At Yoshi's in Oakland, no names of musical artists appear on the marquee any more. Inside, the theater is empty.

And equally as sad, the stage is silent.

It's been like this since the earliest days of the COVID-19 shutdown in March. Yoshi's is struggling to keep going.

"We need some help. We are trying to get through this," says general manager Hal Campos.

It's gotten so challenging that Yoshi's has started a GoFundMe campaign. It is hoping to raise $200,000, ust to basically keep the lights on.

"It's really sad. It breaks my heart. The founders have put everything they have into this business. Myself and other employees love this place," says Campos

Yoshi's is one of the most well-known music venues in the Bay Area. It attracts musicians from around the world.

"We even had Stevie Wonder having his birthday party here," Campos said.

One Oakland musician who has played Yoshi's many times is hip-hop artist Kev Choice, who also brings a jazz and an R&B flavor to his sound.

"Them having to go to GoFundMe is telling of where the support of our venues and our art scene is lacking, and what we need," he says.

Since the pandemic, the Uptown Nightclub in Oakland has closed permanently.

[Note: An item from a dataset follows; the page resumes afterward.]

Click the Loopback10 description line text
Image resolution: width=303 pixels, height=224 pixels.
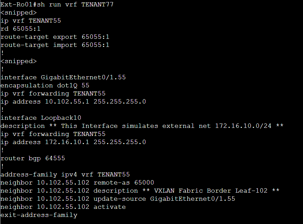click(142, 126)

So has the Starline Social Club and Slim's in San Francisco.

Oakland's Fox Theater is just barely hanging on.

"We are going to go a whole year without a single penny of ticket revenue which is unheard of," says general manager Tony Leong.

Leong also heads the East Bay Venue Coalition, where about 20 theaters and clubs have joined forces to fight for any funds that can sustain them.

"A lot of our members say they are going bankrupt," he says.

That is the big concern for musicians. When the pandemic ends, what stages will still be standing?

"We are going to be performing on street corners when this is all over. And nobody wants to go to that space," says Choice.